Tra gli ultimi progetti realizzati, il giardino delle farfalle, ovviamente composto dalle piante preferite dai bruchi, e il piccolo laghetto, dove sono state collocate 35 specie diverse di piante acquatiche. In un solo anno, da quando è stata realizzata la zona umida, sono state censite 32 specie di animali mai viste prima nell’area.  

Tra sogni e incubi, una via di mezzo? 

Sempre più orti anche in Italia sognano di diventare e giardini, vengono dunque immaginati come luoghi belli da guardare e belli da vivere, luoghi di incontro, di svago e di apprendimento. Dall’altra parte, specularmente, ho notato che sempre più giardini soffrono l’incubo di diventare orti. Di recente mi è capitato di tenere a Mantova, per la rassegna Giardini di Cultura, un talk dedicato alle strategie che si possono adottare per avere giardini e balconi in grado di adattarsi al cambiamento climatico. Le ultime estati sono state decisamente siccitose, i fortunali violenti sono diventati più frequenti: chi ha un giardino sa che ciò che funziona prima non sempre funziona anche oggi, o meglio: funziona con più difficoltà.
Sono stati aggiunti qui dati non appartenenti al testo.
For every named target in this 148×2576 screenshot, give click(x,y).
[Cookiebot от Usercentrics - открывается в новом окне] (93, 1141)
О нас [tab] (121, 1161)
Certo chi dovesse possedere un’area già definita e consolidata dovrebbe “solo” impegnarsi per mantenerla al meglio, ma chi è alle prese con un nuovo spazio oppure con piccole ri-organizzazioni, sicuramente non sbaglia se intraprende scelte più consapevoli. Ci sono alberi più o meno flessibili al vento, ci sono piante che necessitano di più o meno acqua, o che resistono senza particolari afflizioni a prolungate e faticose giornate di sole. Il giardino del futuro non potrà non tenere conto di questi fattori, come non potrà non tenere conto del contributo che potrebbe / dovrebbe offrire alla biodiversità del territorio.  

Per questo si iniziano a diffondere gli sfalci differenziati dei prati, oppure a suggerire banalmente sfalci meno frequenti. Per questo si consigliano le siepi multi specie, dove si alternano sempre verdi ed essenze autoctone che d’inverno perdono le foglie e possono ospitare i nidi, come per esempio il melograno. Durante il talk questi consigli venivano accolti e commentati dal pubblico con comprensibile diffidenza: «la siepe nei mesi freddi se non è piena e verde diventa brutta, il prato con l’erba alta trasmette una sensazione di trascuratezza».  

Quindi da un lato abbiamo gli orti, sempre più belli e accoglienti, che si avvicinano esteticamente e funzionalmente ai giardini. Dall’altro lato abbiamo i giardini che temono di diventare troppo selvatici e rustici, più simili agli orti. Entrambi questi movimenti presuppongono un cambio di mentalità, un salto non facile ma necessario, e non è detto che non ci si possa serenamente incontrare a metà strada.”